■ WHAT YOU NEED TO DO ■
Your job with the data below is to output exactly the lines from the one holding "Purchasing Real Estate (149, 116)" down to the one holding "Conectividad / Redes (95, 337)", both included, and no others.

■ EXERCISE DATA ■
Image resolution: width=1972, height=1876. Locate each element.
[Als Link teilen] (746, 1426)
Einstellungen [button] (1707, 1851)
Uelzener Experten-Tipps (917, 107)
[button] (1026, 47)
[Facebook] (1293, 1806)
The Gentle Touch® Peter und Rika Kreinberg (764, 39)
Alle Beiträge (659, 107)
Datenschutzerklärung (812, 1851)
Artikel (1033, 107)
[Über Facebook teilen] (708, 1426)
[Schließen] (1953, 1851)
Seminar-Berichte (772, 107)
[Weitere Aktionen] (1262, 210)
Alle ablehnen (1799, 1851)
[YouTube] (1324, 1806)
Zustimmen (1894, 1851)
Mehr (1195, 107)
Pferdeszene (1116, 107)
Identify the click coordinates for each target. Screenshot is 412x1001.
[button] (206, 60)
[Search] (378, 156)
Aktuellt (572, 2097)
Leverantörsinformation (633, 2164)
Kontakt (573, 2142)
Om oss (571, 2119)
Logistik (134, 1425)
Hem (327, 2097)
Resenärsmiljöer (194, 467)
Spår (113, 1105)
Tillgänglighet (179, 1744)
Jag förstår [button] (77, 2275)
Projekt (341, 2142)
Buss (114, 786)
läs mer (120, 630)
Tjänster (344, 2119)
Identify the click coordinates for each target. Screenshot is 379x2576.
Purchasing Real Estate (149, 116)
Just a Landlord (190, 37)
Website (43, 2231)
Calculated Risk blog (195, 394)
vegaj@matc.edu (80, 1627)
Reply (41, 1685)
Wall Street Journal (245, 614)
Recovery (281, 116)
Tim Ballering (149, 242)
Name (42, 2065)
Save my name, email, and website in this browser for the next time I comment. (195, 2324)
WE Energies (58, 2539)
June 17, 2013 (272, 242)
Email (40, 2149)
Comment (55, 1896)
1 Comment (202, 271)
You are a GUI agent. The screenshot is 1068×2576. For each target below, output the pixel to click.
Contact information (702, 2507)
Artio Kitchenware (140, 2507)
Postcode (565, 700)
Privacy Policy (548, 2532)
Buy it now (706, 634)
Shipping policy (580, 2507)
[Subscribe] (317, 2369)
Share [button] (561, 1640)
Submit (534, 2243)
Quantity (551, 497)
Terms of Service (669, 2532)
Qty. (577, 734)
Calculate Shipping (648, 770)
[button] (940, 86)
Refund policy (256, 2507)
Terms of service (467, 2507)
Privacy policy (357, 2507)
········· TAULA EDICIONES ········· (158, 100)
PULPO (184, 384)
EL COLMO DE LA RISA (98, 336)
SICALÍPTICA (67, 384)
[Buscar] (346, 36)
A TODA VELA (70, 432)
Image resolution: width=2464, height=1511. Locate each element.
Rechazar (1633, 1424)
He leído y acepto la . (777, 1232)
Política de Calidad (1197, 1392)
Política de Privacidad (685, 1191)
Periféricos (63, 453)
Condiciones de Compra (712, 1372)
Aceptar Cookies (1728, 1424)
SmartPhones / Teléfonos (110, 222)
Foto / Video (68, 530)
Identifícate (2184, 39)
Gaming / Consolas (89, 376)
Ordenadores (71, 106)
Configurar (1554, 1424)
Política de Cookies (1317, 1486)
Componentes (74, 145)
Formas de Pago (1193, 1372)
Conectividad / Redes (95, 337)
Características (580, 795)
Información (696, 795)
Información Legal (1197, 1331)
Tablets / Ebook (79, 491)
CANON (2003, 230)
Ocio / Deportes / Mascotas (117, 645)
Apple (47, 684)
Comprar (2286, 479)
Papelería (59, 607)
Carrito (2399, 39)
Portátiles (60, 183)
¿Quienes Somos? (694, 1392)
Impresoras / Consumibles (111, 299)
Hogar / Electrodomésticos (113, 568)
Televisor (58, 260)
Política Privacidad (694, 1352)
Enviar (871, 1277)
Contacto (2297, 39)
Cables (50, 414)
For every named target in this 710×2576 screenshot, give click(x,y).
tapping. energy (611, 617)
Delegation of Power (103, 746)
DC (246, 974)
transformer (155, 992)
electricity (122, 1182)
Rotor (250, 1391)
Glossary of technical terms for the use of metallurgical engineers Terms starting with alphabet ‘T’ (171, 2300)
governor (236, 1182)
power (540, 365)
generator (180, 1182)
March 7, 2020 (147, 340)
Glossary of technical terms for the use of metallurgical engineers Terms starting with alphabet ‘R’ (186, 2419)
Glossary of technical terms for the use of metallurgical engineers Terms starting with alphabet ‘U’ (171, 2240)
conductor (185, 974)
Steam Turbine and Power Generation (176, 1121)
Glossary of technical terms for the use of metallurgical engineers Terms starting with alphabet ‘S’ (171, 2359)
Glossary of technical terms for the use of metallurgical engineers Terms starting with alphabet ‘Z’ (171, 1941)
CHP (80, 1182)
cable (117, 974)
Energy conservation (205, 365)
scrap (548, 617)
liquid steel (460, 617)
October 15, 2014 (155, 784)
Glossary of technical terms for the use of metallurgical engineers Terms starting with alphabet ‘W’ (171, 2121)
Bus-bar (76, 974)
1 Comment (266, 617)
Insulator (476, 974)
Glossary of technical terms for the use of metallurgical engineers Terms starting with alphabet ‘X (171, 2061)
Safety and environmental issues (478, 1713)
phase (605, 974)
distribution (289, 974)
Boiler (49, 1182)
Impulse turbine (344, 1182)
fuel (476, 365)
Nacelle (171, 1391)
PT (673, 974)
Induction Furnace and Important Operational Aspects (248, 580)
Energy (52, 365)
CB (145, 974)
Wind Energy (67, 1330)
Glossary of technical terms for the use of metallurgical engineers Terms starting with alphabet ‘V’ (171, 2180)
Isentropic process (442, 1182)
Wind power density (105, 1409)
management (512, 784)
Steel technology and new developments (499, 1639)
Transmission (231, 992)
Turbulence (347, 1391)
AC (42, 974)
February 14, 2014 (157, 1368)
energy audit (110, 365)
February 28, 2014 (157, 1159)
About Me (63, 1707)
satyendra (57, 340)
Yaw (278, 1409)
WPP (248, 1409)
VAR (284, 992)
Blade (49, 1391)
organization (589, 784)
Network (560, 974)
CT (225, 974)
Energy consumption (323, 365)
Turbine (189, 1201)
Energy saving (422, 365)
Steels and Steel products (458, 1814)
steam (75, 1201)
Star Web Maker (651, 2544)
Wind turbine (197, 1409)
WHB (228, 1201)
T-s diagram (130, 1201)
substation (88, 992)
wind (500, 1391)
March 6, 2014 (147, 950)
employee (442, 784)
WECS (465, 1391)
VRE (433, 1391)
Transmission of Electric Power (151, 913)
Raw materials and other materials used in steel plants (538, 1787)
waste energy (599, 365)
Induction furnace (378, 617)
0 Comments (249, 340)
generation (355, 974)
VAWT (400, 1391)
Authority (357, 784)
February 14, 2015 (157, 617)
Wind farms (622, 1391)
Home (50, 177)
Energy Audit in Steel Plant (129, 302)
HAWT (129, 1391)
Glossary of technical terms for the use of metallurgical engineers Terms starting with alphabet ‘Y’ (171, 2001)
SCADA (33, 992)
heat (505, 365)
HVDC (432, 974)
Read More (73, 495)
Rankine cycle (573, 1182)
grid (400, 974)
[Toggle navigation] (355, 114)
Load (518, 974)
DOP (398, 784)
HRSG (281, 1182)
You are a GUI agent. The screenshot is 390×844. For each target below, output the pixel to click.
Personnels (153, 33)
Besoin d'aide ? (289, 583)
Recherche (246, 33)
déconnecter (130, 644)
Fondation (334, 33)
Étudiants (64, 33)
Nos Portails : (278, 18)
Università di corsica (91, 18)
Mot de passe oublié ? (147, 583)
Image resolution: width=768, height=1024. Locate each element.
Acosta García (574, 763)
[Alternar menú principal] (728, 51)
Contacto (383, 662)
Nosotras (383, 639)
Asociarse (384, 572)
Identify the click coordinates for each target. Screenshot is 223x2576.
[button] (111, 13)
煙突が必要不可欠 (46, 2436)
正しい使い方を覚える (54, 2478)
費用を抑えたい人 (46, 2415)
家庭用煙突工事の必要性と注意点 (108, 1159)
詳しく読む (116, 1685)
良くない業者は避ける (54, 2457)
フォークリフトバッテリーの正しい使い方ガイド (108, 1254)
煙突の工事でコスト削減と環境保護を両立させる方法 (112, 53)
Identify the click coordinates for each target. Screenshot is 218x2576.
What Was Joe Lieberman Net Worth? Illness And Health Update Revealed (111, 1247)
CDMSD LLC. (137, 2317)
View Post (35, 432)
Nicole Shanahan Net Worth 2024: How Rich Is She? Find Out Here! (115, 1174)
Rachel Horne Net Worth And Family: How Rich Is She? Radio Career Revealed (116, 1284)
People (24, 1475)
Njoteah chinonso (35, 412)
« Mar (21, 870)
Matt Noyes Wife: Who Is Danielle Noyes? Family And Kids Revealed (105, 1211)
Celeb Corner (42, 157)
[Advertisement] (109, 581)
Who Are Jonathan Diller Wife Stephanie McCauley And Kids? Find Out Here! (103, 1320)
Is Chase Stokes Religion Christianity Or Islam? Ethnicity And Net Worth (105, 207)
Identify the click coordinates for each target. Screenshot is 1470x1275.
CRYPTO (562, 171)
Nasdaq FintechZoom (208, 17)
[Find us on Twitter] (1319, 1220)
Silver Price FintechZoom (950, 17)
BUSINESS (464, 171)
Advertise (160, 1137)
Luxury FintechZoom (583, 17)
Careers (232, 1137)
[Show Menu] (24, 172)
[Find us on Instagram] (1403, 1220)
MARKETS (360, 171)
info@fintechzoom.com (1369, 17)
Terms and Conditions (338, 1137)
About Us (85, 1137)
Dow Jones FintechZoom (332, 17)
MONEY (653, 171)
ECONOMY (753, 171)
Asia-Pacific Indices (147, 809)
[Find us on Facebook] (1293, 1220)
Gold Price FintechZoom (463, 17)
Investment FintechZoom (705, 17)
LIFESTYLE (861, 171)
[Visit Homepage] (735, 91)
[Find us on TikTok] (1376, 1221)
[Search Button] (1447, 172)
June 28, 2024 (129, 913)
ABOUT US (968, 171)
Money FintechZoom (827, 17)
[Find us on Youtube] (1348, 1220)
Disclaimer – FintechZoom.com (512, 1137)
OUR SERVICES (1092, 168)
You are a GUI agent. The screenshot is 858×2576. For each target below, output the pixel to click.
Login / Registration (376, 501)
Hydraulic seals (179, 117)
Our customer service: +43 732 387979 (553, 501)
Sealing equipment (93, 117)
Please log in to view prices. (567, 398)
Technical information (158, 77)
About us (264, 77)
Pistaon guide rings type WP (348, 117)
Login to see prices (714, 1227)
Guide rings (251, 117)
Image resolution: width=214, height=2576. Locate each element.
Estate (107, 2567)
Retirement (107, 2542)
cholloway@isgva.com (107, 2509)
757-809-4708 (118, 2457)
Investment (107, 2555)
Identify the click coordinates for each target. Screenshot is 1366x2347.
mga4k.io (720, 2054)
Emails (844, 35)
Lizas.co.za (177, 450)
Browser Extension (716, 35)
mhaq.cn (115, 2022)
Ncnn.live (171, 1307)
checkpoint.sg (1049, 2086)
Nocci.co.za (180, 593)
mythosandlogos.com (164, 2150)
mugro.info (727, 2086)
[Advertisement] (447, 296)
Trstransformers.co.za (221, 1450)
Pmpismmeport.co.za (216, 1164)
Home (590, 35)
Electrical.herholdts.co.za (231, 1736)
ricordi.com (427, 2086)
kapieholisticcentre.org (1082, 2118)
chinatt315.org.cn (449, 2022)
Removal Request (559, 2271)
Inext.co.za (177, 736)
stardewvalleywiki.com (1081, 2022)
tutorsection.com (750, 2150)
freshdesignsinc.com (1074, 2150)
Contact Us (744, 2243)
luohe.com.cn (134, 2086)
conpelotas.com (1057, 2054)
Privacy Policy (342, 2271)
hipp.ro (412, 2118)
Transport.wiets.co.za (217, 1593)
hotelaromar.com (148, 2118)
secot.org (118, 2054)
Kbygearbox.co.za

■ TASK RESPONSE ■
Purchasing Real Estate (149, 116)
Just a Landlord (190, 37)
Website (43, 2231)
Calculated Risk blog (195, 394)
vegaj@matc.edu (80, 1627)
Reply (41, 1685)
Wall Street Journal (245, 614)
Recovery (281, 116)
Tim Ballering (149, 242)
Name (42, 2065)
Save my name, email, and website in this browser for the next time I comment. (195, 2324)
WE Energies (58, 2539)
June 17, 2013 (272, 242)
Email (40, 2149)
Comment (55, 1896)
1 Comment (202, 271)
You are a GUI agent. The screenshot is 1068×2576. For each target below, output the pixel to click.
Contact information (702, 2507)
Artio Kitchenware (140, 2507)
Postcode (565, 700)
Privacy Policy (548, 2532)
Buy it now (706, 634)
Shipping policy (580, 2507)
[Subscribe] (317, 2369)
Share [button] (561, 1640)
Submit (534, 2243)
Quantity (551, 497)
Terms of Service (669, 2532)
Qty. (577, 734)
Calculate Shipping (648, 770)
[button] (940, 86)
Refund policy (256, 2507)
Terms of service (467, 2507)
Privacy policy (357, 2507)
········· TAULA EDICIONES ········· (158, 100)
PULPO (184, 384)
EL COLMO DE LA RISA (98, 336)
SICALÍPTICA (67, 384)
[Buscar] (346, 36)
A TODA VELA (70, 432)
Image resolution: width=2464, height=1511. Locate each element.
Rechazar (1633, 1424)
He leído y acepto la . (777, 1232)
Política de Calidad (1197, 1392)
Política de Privacidad (685, 1191)
Periféricos (63, 453)
Condiciones de Compra (712, 1372)
Aceptar Cookies (1728, 1424)
SmartPhones / Teléfonos (110, 222)
Foto / Video (68, 530)
Identifícate (2184, 39)
Gaming / Consolas (89, 376)
Ordenadores (71, 106)
Configurar (1554, 1424)
Política de Cookies (1317, 1486)
Componentes (74, 145)
Formas de Pago (1193, 1372)
Conectividad / Redes (95, 337)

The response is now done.